Una mujer, la del detenido, al parecer, lanzó un leve grito.

– No te preocupes -dijo él.

Uno de los carabineros le puso la mano en el hombro y el pequeño grupo se alejó.

– Asquerosos fascistas -dijo alguien.

– Calla, no vaya a haber chivatos.

– Que los haya. Fascistas asquerosos.

– Están llenando las cárceles.

La gente, arremolinada durante la detención, se dispersaba en silencio. A mediodía hubo nuevamente un fuerte bombardeo.

Al día siguiente, entre la gente que pasaba continuamente junto a nosotros, mis ojos distinguieron una cara que me resultó conocida y que me miraba con insistencia. ¿Dónde habría visto yo aquellos cabellos claros y aquellos ojos turbios? Por fin me acordé. Era aquel muchacho que había besado a la hija de Aqif Kaxahu en nuestra bodega, durante un bombardeo.

Después de merodear alrededor durante buen rato, me hizo una seña. Me encogí de hombros. Me indicó con la mano que lo siguiera. No debía de querer acercarse. Me levanté y fui tras él. Salimos a la gran explanada. Hacía frío.

– ¿Cómo te llamas? -habló por fin el muchacho que había besado a la hija de Aqif Kaxahu.

Se lo dije. Nos habíamos detenido junto a una almena donde el viento cortaba. Al fondo del precipicio estaba la ciudad.

– ¿Me conoces?

– Sí.

– Muy bien, entonces. Aquello sucedió precisamente en la bodega de tu casa. Tú sabes lo que pasó -me agarró con fuerza de los hombros-. Habla, ¿lo sabes o no?

– Lo sé.

– El muchacho que había besado a la hija de Aqif Kaxahu aspiró profundamente.

– ¿La has visto?

– No.

Apretó las mandíbulas.

– En esta ciudad se prohibe el amor -dijo en voz baja-. Ya crecerás y te enterarás algún día.

(… rgarita).

Golpeaba sin parar la almena con la punta del zapato.
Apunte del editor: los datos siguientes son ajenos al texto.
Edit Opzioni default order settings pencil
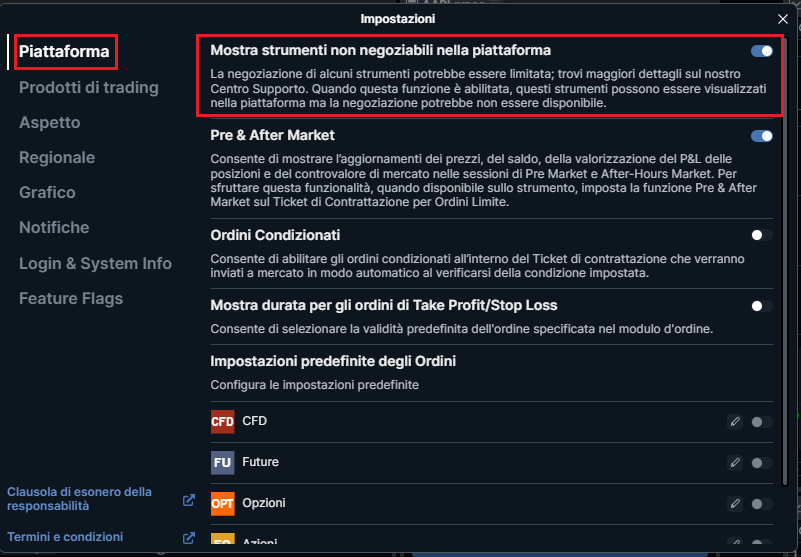Image resolution: width=801 pixels, height=557 pixels. click(735, 503)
– Escucha -dijo-. Temo que la hayan hecho desaparecer. ¿Tú qué dices?

Me encogí de hombros.

– En esta ciudad hay dos modos de hacer desaparecer a las jóvenes embarazadas: ahogarlas con juku o ahogarlas en un pozo. ¿Qué dices tú?

Volví a encogerme de hombros. Hacía mucho frío.

– ¿Así que no la has visto en el barrio por ninguna parte?

– Por ninguna parte.

– ¿Nadie la ha visto?

– Nadie.

– ¿Hay muchos pozos en tu barrio?

– Unos cuantos.

Se mordisqueó los labios.

– Si al menos encontrara su cuerpo… -dijo con voz sorda.

Hacía viento. Me estaba helando…

– La buscaré sea donde sea…

Tenía los dedos extraordinariamente largos. Miró durante un rato la lejanía gris. Los incontables tejados de la ciudad apenas se distinguían entre la niebla.

– Si es preciso, bajaré al mismo infierno para encontrarla -dijo en tono quedo.